5-Minute History: From Altamaha Island to Salty Dog
Tracing Hilton Head’s changing iconic symbolism through history.
Story by Richard Thomas
Richard Thomas is an owner and guide for Hilton Head History Tours and is the author of Backwater Frontier: Beaufort Country, SC at the Forefront of American History.
If you ask Hilton Head Island locals, “What is the most iconic representation of Hilton Head?” they will probably say “the Harbour Town Lighthouse” or maybe “the Salty Dog.” Both are recognized far and wide as landmarks on Hilton Head and therefore representative of it. Most of us have seen various forms of the lighthouse on vehicles in all 50 states, and I know I have seen Salty Dog T-shirts on commercial flights or in airports in several foreign countries. To be sure, these icons apply for the last 50 years of Hilton Head Island’s history. But if you go back further, the answer to the opening question would have been different.

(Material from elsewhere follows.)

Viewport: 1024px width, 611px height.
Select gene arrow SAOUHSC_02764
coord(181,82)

For the first 30 years after Capt. William Hilton gave his name to the island in 1663, this was the heart of Native American territory for the residents of the Charles Towne colony and the few intrepid traders and a handful of Scottish immigrants who had a short-lived colony on Port Royal Island. In fact, when the powerful Yemassee tribe moved into the area in 1685, the Lords Proprietors saw an opportunity to create a buffer settlement between Charles Towne and the Spanish enemy in St Augustine. They leased Hilton Head and Daufuskie islands to the Yemassee paramount chief Altamaha, and Hilton Head was known for a decade as Altamaha Island. What do you suppose might have been the icon then?
Then, when the Proprietors granted about 20,000 acres of Hilton Head as part of a 40,000-acre barony to John Bayley of Ireland, its name changed again. Bayley’s heirs appointed Beaufort resident Alexander Trench to begin the sale of their Hilton Head land in 1722, and Hilton Head became known as Trench’s Island. Little of the land was sold prior to 1740, and much of it was leased for the grazing of livestock, so would the icon have been a steer or a cattle pen in those days? Or in the time of the American Revolution, when Hilton Head was an enclave of staunch Patriots in a countryside deeply divided but generally sympathetic to the English Crown, would the appropriate Hilton Head icon have been the familiar shoe-shaped landmass emblazoned with a coiled rattlesnake and the slogan Don’t Tread on Me?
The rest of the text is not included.